Research Information System
European Journal of Medicinal Chemistry, vol.296, 2025 (SCI-Expanded, Scopus)
In this study, sixteen novel 1,2,3-triazole-substituted salicylic acid phenolic-hydrazone hybrids were synthesized and characterized using NMR, IR, HRMS, and HPLC techniques. The compounds were evaluated for their anticancer potential against HCT-116, Caco-2 and HT-29 colorectal carcinoma cells and normal BEAS-2B epithelial cells. Among them, compound 10k exhibited potent antiproliferative effects on HCT-116, Caco-2 and HT-29 with IC50 values of 6.84, 10.21, and 9.47 μM, respectively, which were significantly lower than the reference drug sorafenib (IC50 = 18.25, 13.80 and 7.89 μM) for HTC-116 and Caco-2. Biological assays demonstrated that 10k effectively downregulated TGF-β2 receptor and cytokine expression in a dose-dependent manner, indicating its role in modulating the TGF-β signaling pathway. Apoptosis analysis suggested that cytotoxicity was mediated via non-apoptotic mechanisms.
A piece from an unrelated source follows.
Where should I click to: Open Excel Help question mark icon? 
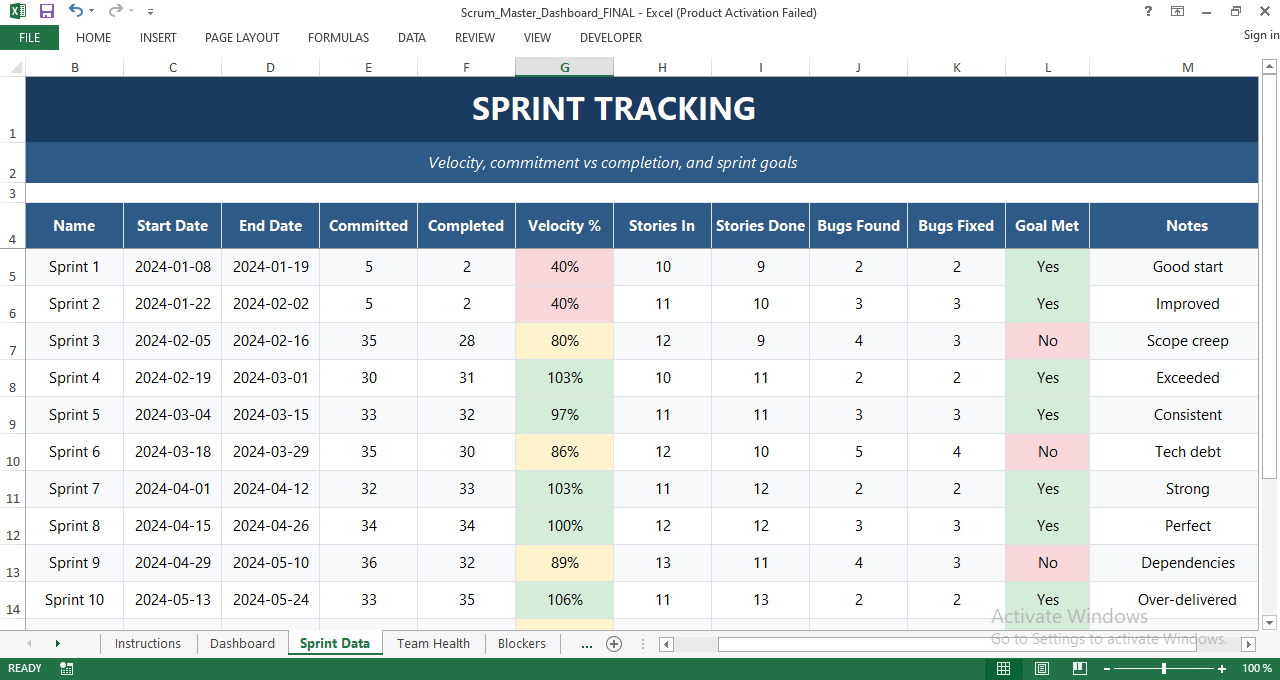(1147, 11)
Molecular docking studies revealed a strong binding affinity for compound 10k with a docking score of −11.28 kcal/mol. Furthermore, 250 ns molecular dynamics simulations confirmed the stability of the ligand-receptor complex with an RMSD value stabilized around 1.15 Å. Key interactions included hydrogen bonds with Asn-332, π-π stacking, and halogen bonding. ADMET predictions confirmed favorable drug-like properties with good permeability and safety profiles. These findings position compound 10k as a promising lead candidate for colorectal cancer therapy, targeting TGF-β2 mediated pathways with high efficacy and selectivity.